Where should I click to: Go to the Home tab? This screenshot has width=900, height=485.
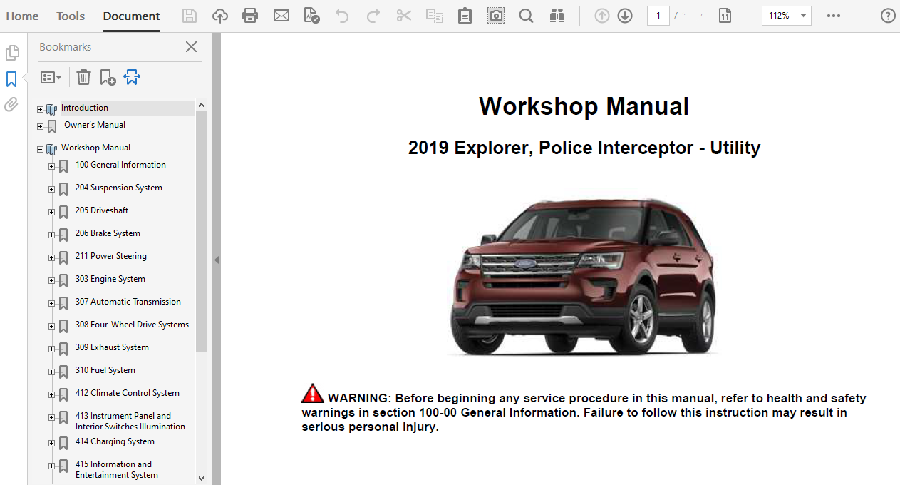(x=22, y=16)
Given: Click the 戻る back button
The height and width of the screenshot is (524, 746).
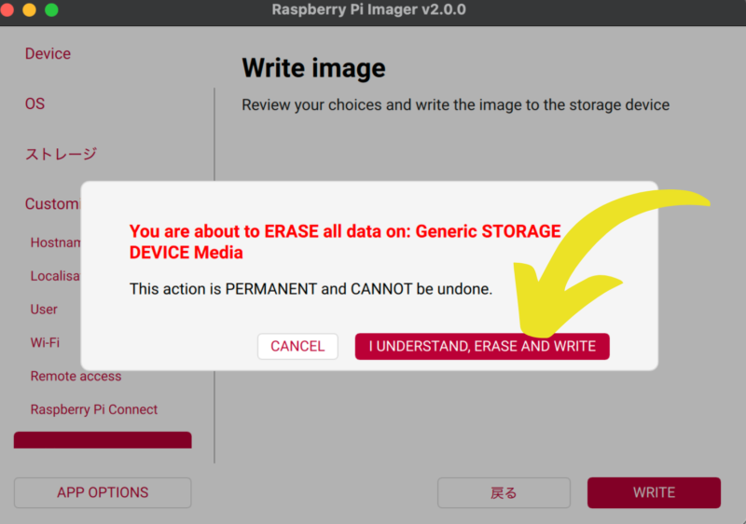Looking at the screenshot, I should [504, 492].
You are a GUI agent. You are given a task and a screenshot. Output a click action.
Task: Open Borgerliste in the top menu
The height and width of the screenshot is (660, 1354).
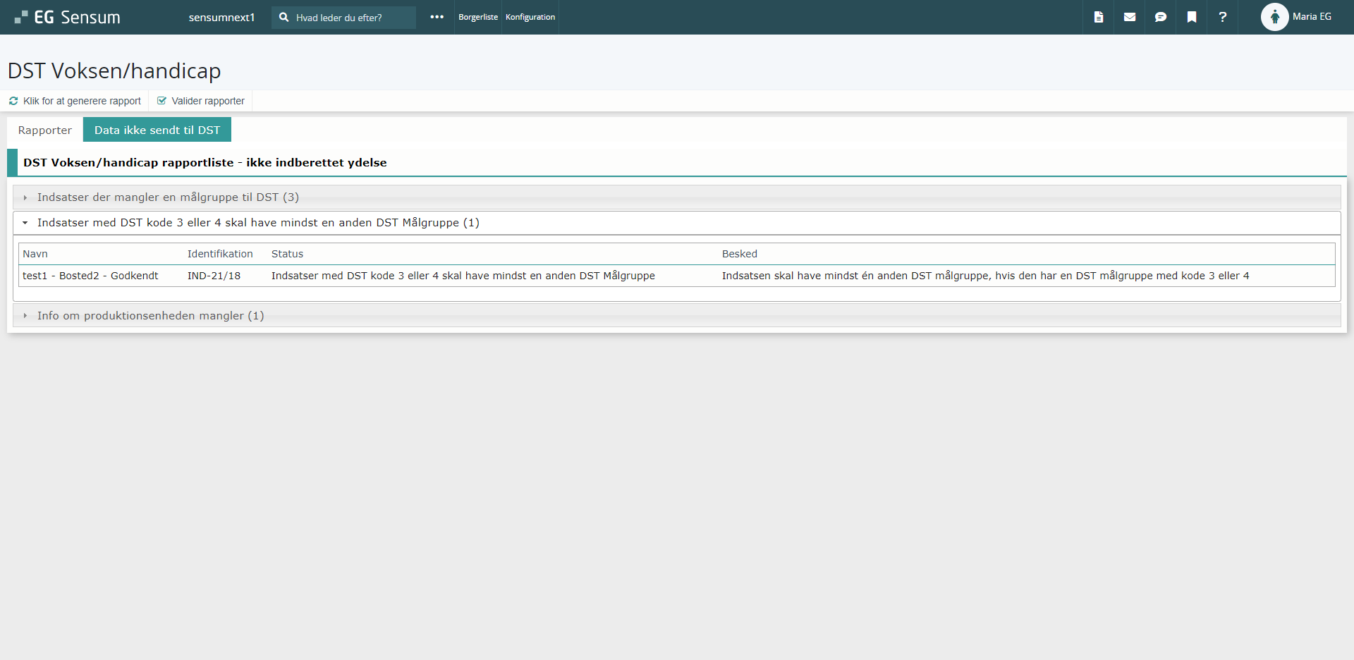point(477,17)
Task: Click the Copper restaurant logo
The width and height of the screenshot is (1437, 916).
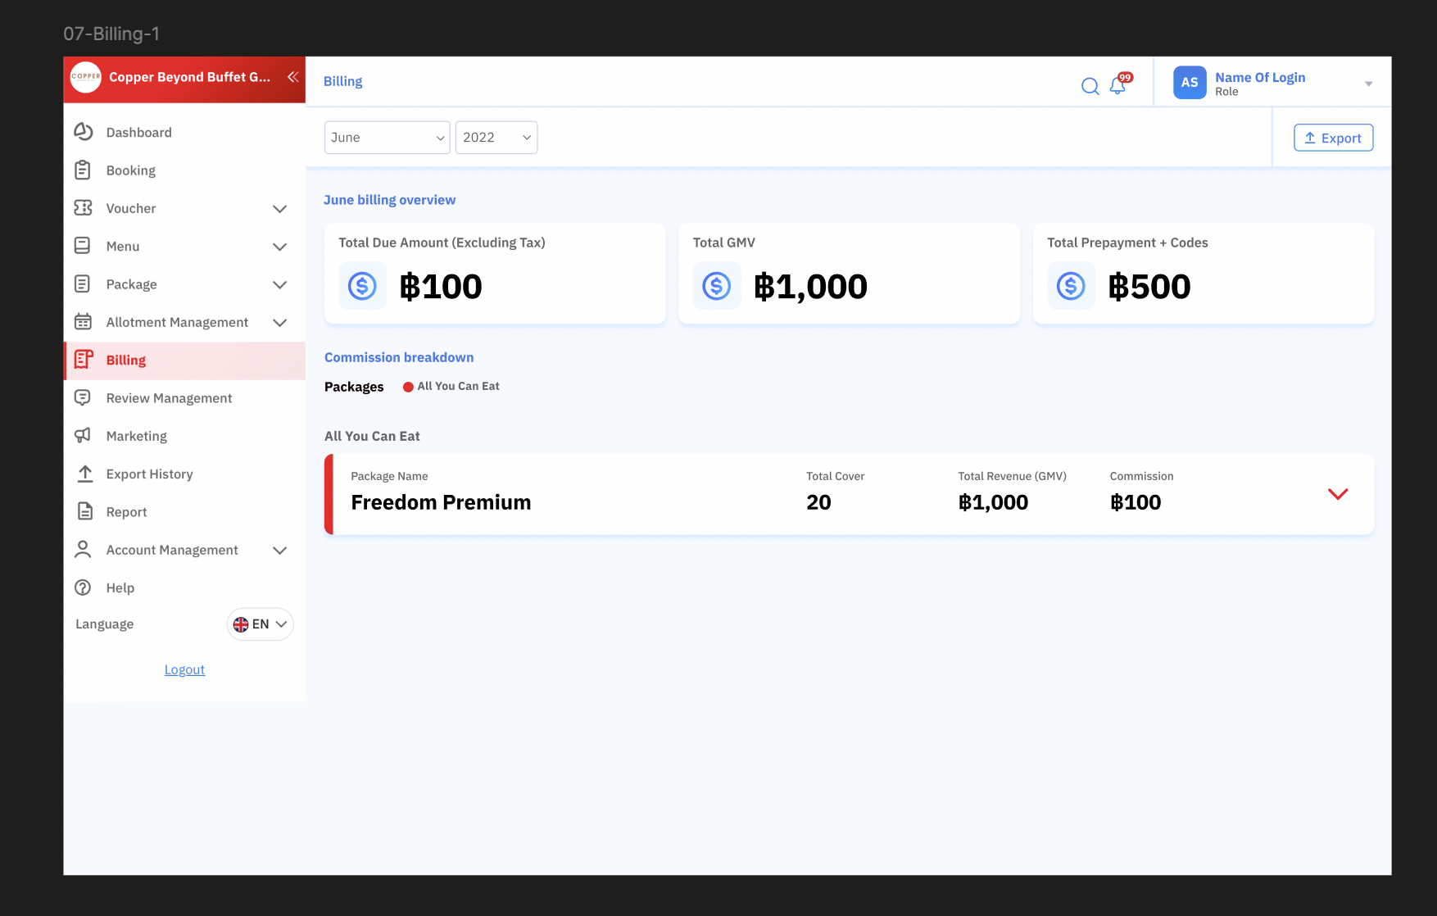Action: coord(86,77)
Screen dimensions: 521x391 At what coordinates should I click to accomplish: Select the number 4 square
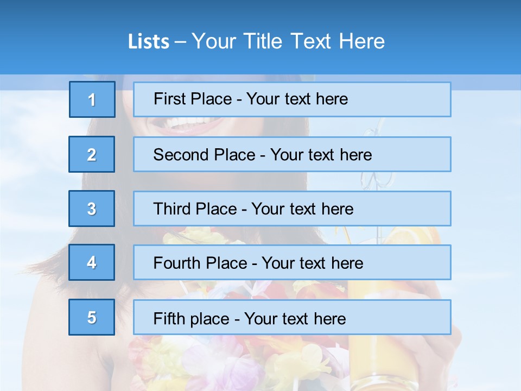[x=92, y=262]
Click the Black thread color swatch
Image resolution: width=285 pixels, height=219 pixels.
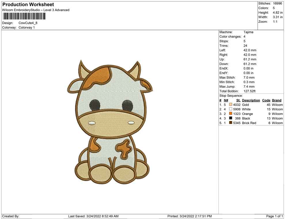pyautogui.click(x=231, y=118)
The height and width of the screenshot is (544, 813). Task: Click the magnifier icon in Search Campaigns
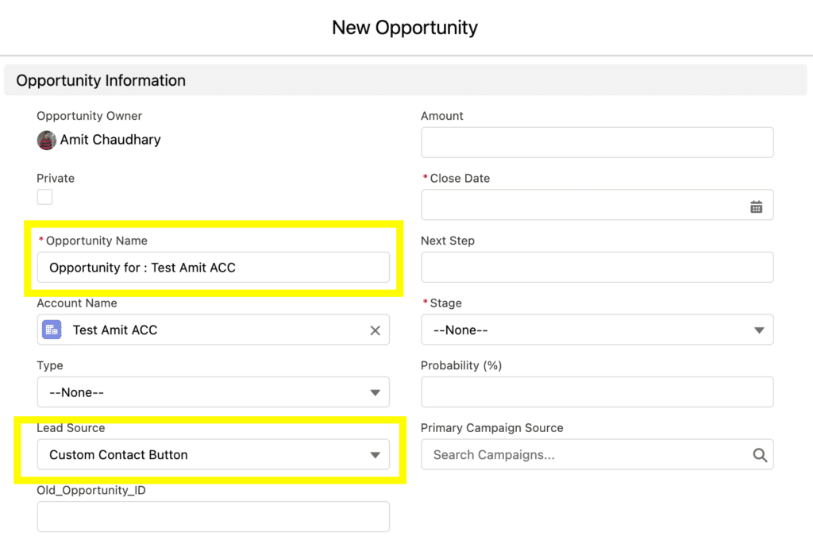(x=759, y=455)
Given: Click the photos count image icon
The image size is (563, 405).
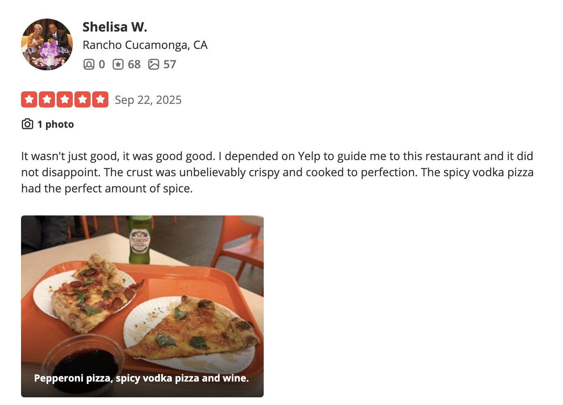Looking at the screenshot, I should click(x=154, y=64).
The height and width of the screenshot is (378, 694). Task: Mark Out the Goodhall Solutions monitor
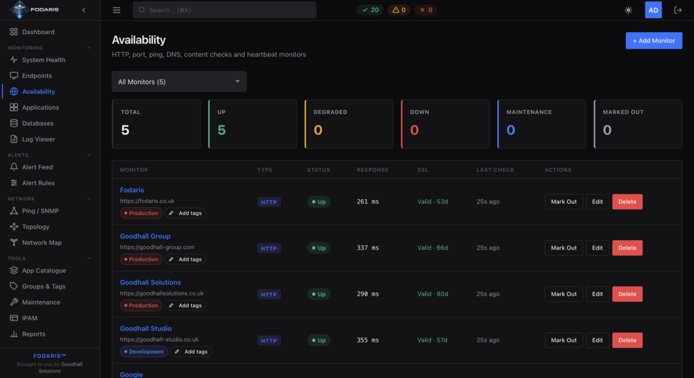564,294
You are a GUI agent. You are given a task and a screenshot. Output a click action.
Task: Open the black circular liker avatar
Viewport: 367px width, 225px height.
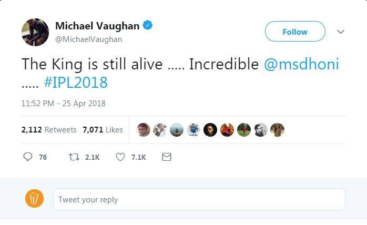(x=210, y=130)
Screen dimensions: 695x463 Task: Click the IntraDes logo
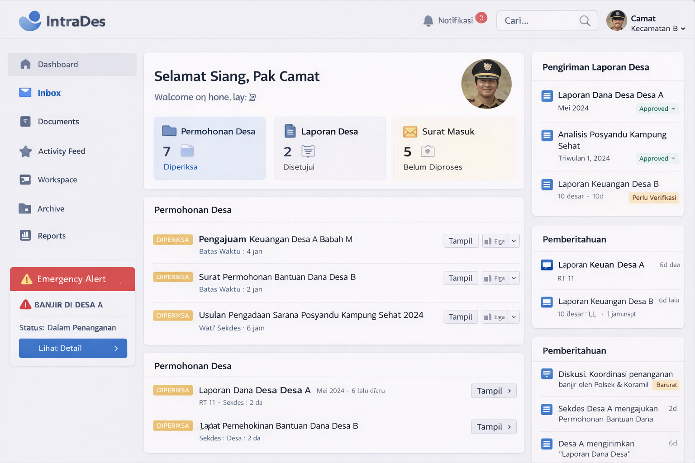(62, 21)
◆ ◆ ◆ ◆
• Stated exercise
Turn every line of the data above into a numbered list, leaving out blank lines. Omit the pictures from your answer.

• Exercise solution
1. Where should I click to: Go to the Home tab? This screenshot has width=900, height=485.
2. (x=22, y=16)
3. Given: Click the 戻る back button
4. The height and width of the screenshot is (524, 746).
5. Looking at the screenshot, I should [504, 492].
6. You are a GUI agent. You are given a task and a screenshot. Output a click action.
7. Task: Open Borgerliste in the top menu
8. The height and width of the screenshot is (660, 1354).
9. point(477,17)
10. Task: Click the Copper restaurant logo
11. The width and height of the screenshot is (1437, 916).
12. Action: coord(86,77)
13. Screen dimensions: 521x391 At what coordinates should I click to accomplish: Select the number 4 square
14. [x=92, y=262]
15. Click the Black thread color swatch
16. Image resolution: width=285 pixels, height=219 pixels.
17. pyautogui.click(x=231, y=118)
18. The height and width of the screenshot is (544, 813). Task: Click the magnifier icon in Search Campaigns
19. (x=759, y=455)
20. Given: Click the photos count image icon
21. The image size is (563, 405).
22. Looking at the screenshot, I should click(x=154, y=64).
23. The height and width of the screenshot is (378, 694). Task: Mark Out the Goodhall Solutions monitor
24. 564,294
25. You are a GUI agent. You are given a task and a screenshot. Output a click action.
26. Task: Open the black circular liker avatar
27. Viewport: 367px width, 225px height.
28. (x=210, y=130)
29. Screen dimensions: 695x463 Task: Click the IntraDes logo
30. (62, 21)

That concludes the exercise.